PROBLEM -
Output the rows as a JSON list of strings, one string per line with blank lines omitted, starting at the line that contains "Viewport: 794px width, 535px height." and ending at the last line of the rows. Leave the pictures out.

Dataset records
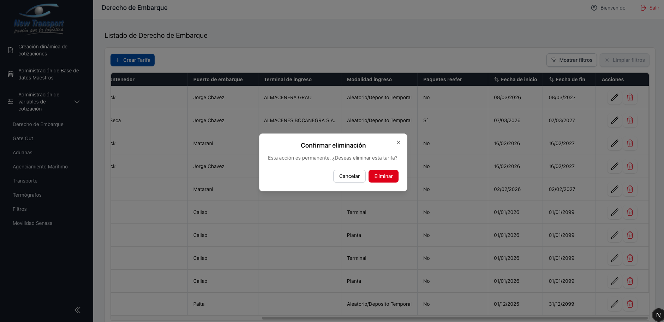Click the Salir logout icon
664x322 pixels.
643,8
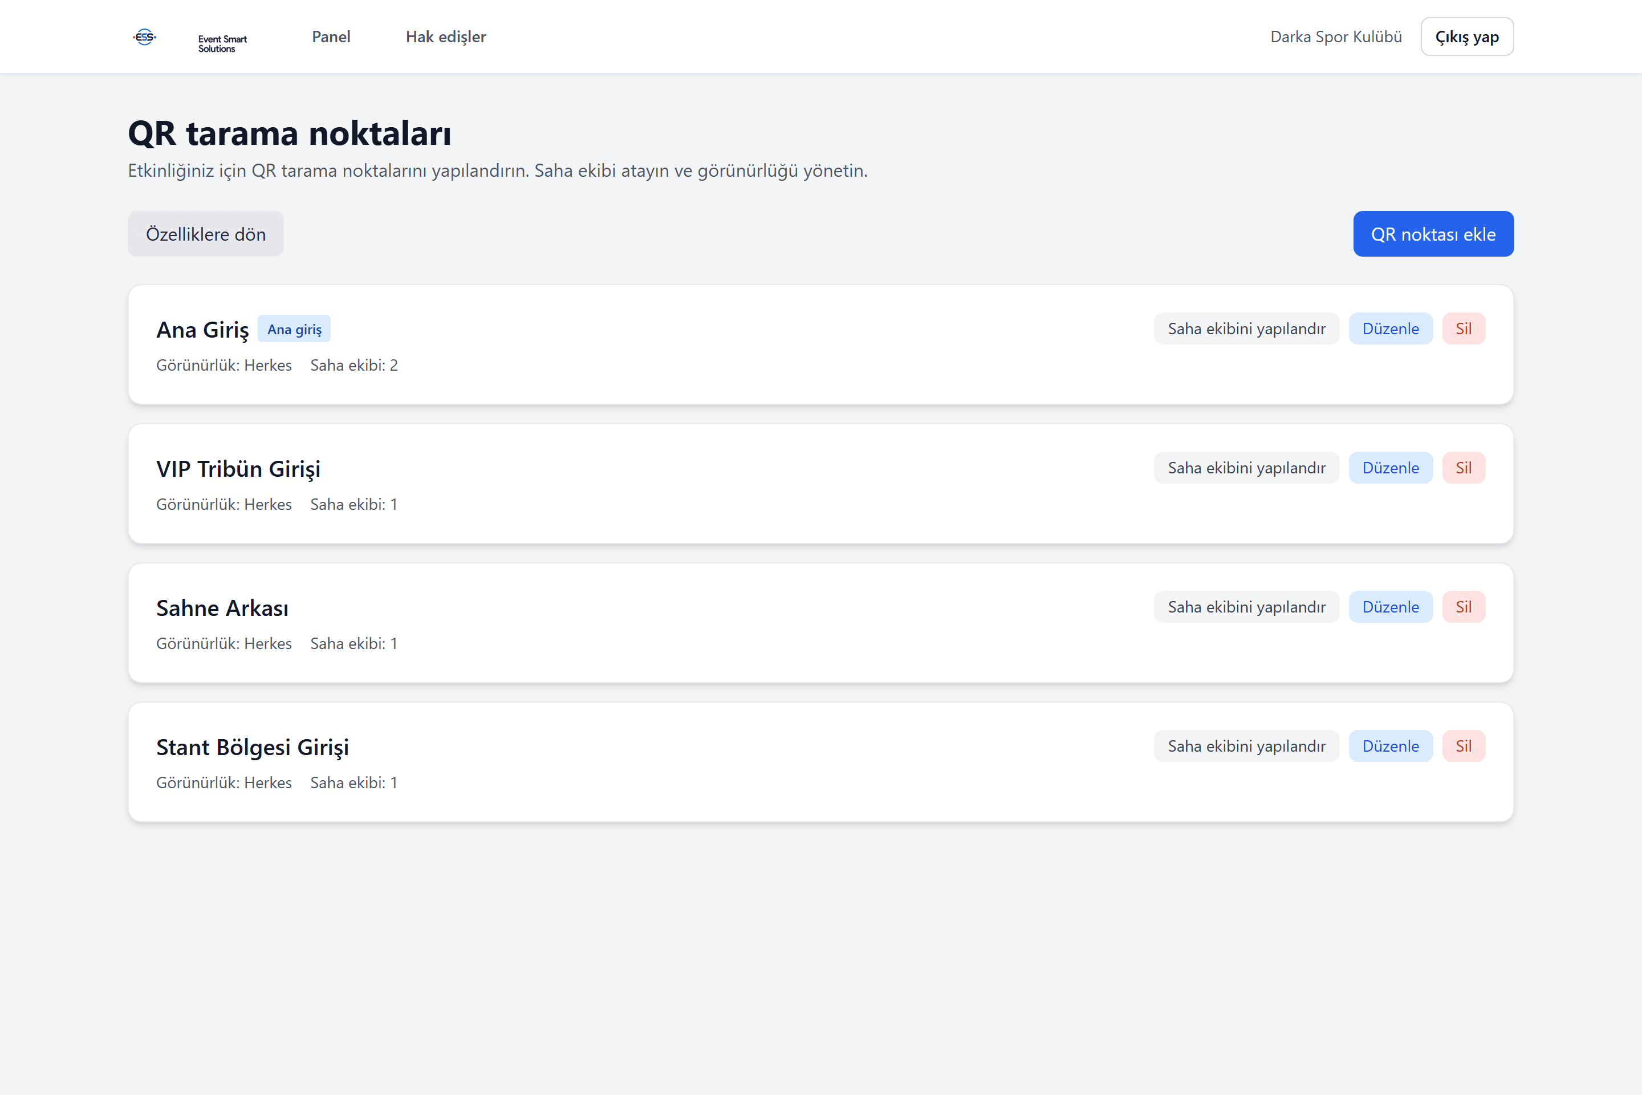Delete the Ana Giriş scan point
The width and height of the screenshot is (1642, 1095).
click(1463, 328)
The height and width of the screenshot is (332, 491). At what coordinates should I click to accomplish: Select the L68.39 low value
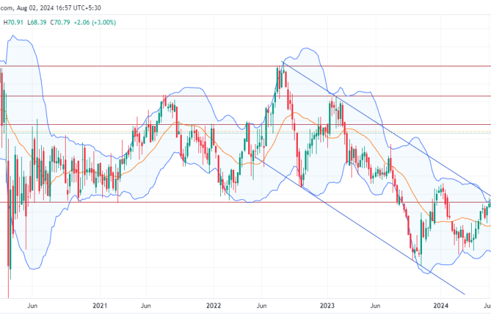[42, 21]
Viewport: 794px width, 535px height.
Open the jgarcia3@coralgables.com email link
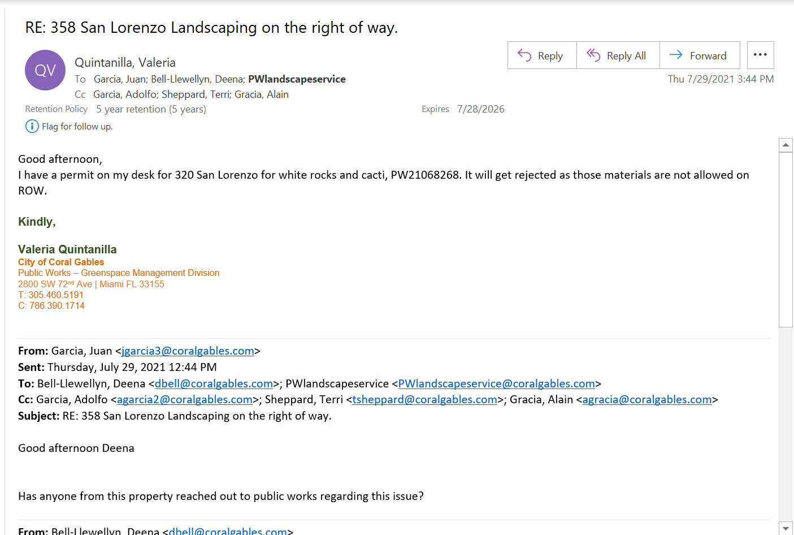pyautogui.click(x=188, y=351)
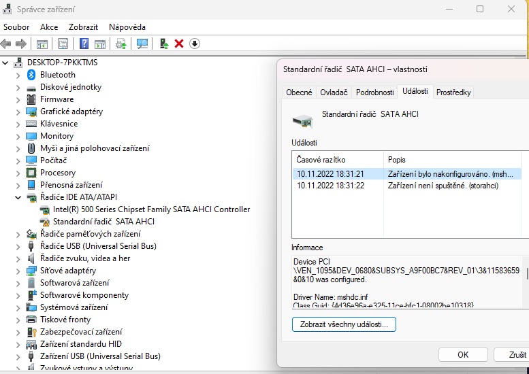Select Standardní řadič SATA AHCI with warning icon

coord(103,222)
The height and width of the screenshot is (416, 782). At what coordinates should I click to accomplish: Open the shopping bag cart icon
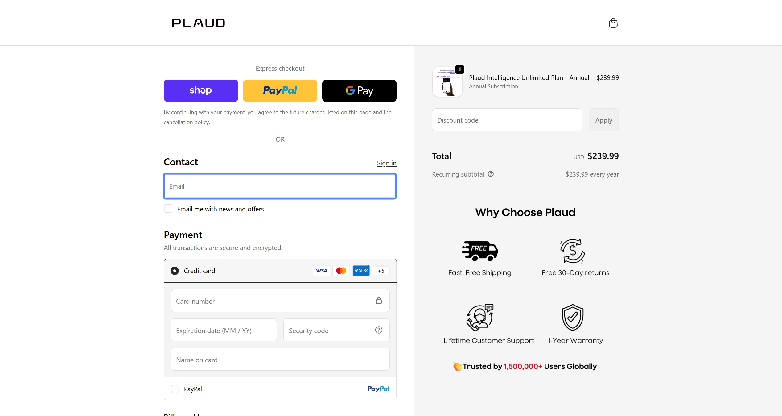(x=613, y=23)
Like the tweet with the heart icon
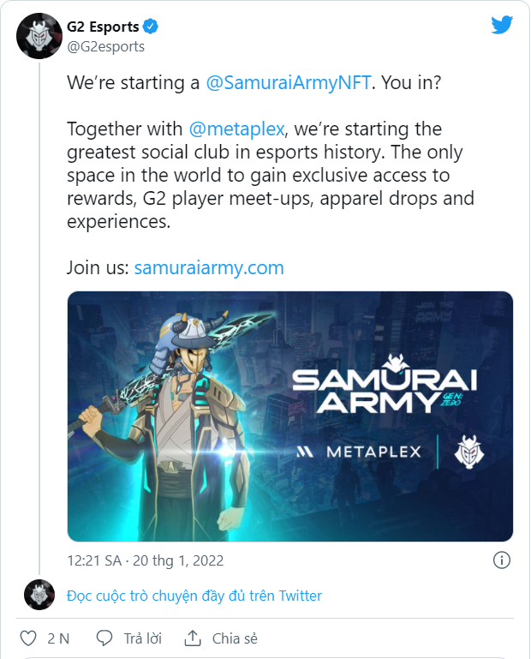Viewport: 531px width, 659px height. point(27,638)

WORKED ANSWER -
[
  "Viewport: 794px width, 535px height.",
  "Open the jgarcia3@coralgables.com email link",
  "pyautogui.click(x=188, y=351)",
  "Select Standardní řadič SATA AHCI with warning icon",
  "coord(103,222)",
  "The height and width of the screenshot is (416, 782). At what coordinates should I click to accomplish: Open the shopping bag cart icon",
  "(x=613, y=23)",
  "Like the tweet with the heart icon",
  "Viewport: 531px width, 659px height. point(27,638)"
]